The Kitchen of the First British Restaurant in Hull

One striking work, The Kitchen of the First British Restaurant in Hull, dates from 1942 and features a busy bakery with workers preparing food. It is one of two of his works now in the Ferens Art Gallery collection. British Restaurants was the name given to communal feeding stations for those bombed out of their homes. In Hull, the council operated 92 stations after the 1941 Blitz using schools, church halls and even mobile units. At the busiest,  two-course meals were served every three hours. Food was prepared in four large kitchens located in different parts of the city and although it’s not known which one Cole painted, one kitchen still survives today in Gillett Street off Hessle Road. It’s now a vehicle repair garage.

Cole also visited King George Dock to watch tanks being loaded onto a ship bound for Russia resulting in two paintings now in the collection of the Imperial War Museum. One features a busy crane-filled dockside view, the other takes us inside the bowels of the ship itself as workers pack the cargo ahead of their journey. His Night Scene in a Watch Office was also painted around this time, Cloaked in grey and dark blue, it shows a group of RAF personnel scanning a moonlit night sky through a large window for enemy aircraft.

Loading Tanks for Russia

In contrast, The Shaping of a Keel Plate of a Corvette, is a fiery shipyard scene with men  illuminated by the red-hot metal they are working on.
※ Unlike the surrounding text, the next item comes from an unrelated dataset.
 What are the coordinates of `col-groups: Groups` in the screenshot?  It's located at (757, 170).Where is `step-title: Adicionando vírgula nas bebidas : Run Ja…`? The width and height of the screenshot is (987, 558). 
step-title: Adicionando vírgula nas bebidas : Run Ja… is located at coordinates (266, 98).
As the Royal Navy Corvette HMS Azalea was built at the Cook Welton and Gemmell shipyard in Beverley in 1941, it’s likely Cole paid a visit there too. Eventually, the quality of his work in Hull led to his first full-time WAAC commission. In 1943 he went to Malta to witness the end of a German siege and then took part in an operation to recover the island of Pantelleria off the Siciallian coast.
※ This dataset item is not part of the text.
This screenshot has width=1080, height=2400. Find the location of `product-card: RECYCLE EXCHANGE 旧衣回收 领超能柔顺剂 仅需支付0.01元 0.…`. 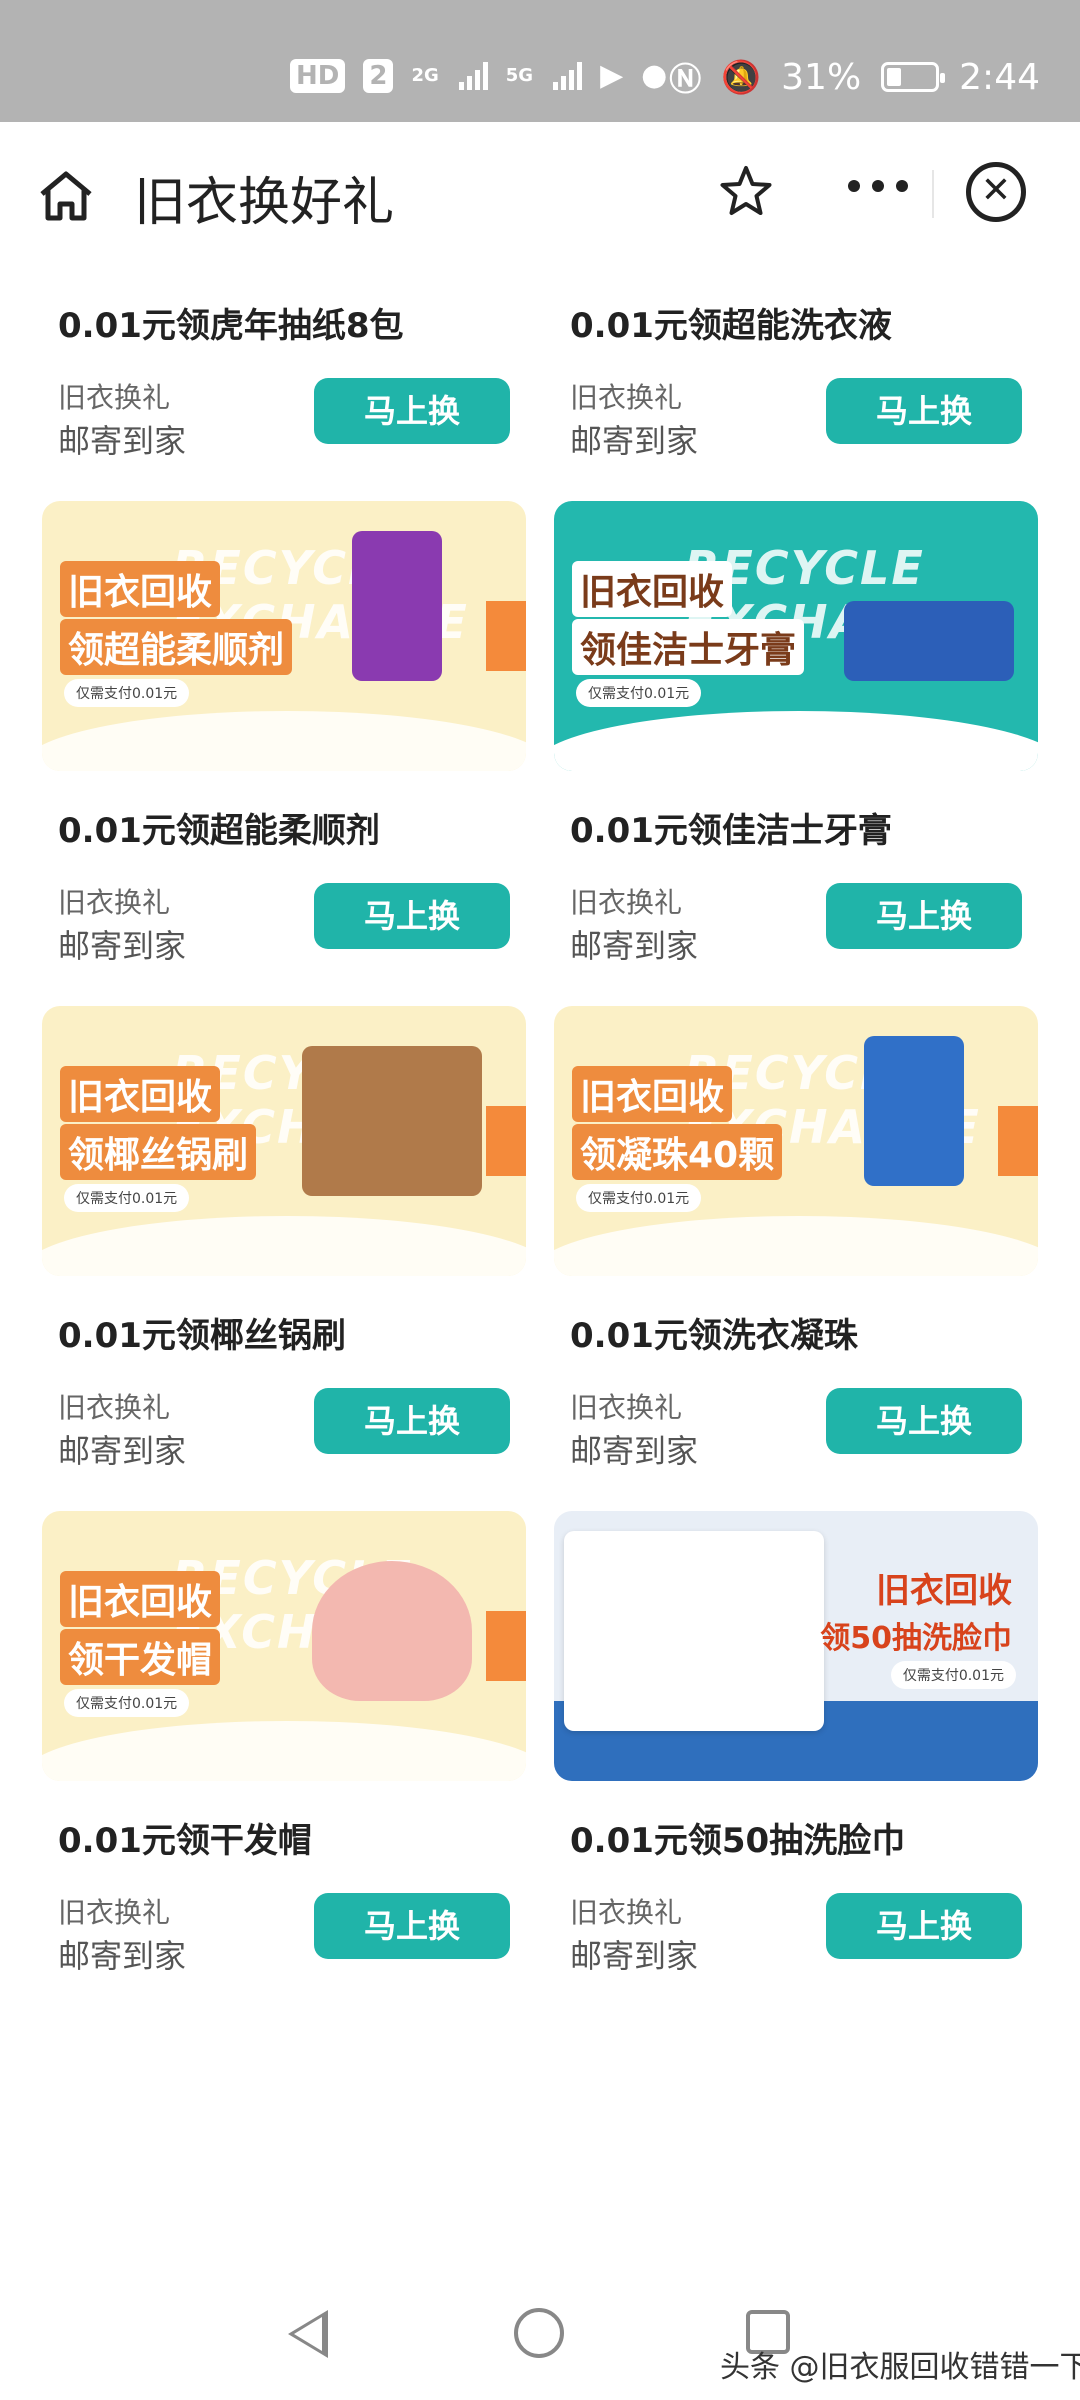

product-card: RECYCLE EXCHANGE 旧衣回收 领超能柔顺剂 仅需支付0.01元 0.… is located at coordinates (284, 741).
Cole returned to Hull in late 1943 and resumed teaching at the College of Art until July 1944 when a second commission saw him join the Royal Marines in Normandy before taking on further WAAC work in Cairo and Greece. Juggling his teaching duties now became increasingly difficult and later that year he resigned from the college to become a fully salaried war artist. He was then sent with three other artists to record the British liberation of the Belsen-Bergen concentration camp in Germany, producing some of his best-known and most moving works – three large panoramic oil paintings of survivors, British troops and captured German guards.

The Shaping of the Keel Plate of a Corvette

In a commentary on one of the paintings, he wrote “The camp is large – 12 square miles and divided into compounds like chicken runs, with huts bare of any furniture  or conveniences. The huts normally accommodate 50 but as many as 400 were put in. The women’s compounds were the most tragic and horrible, and the worst cases of disease were located here, both in number and intensity. During my visit, the victims were still dying in the open and the woman in the centre of the picture collapsed while I was drawing. There are many bodies lying about, clothed and unclothed, and these were left as the British medical officers had not enough personnel to check if death had set in. If the body disappeared at night, it was alive.”

Leslie Cole Self Portrait

Cole did not return to Britain until 1946 having spent time in Singapore, Burma and Borneo, completing several more paintings of liberated prisoners of war. When he did return, he and Brenda left Hull and moved to London where he established a studio and then took a teaching job at Brighton College of Art. He was still working there when he died in 1976.

As well as The Kitchen, a painting from Cole’s time in Malta is also in the Ferens Art Gallery collection, although neither are currently on display. Overall, 20 of Cole’s works are in the Imperial War Museum while over 70 others are in public collections across Britain.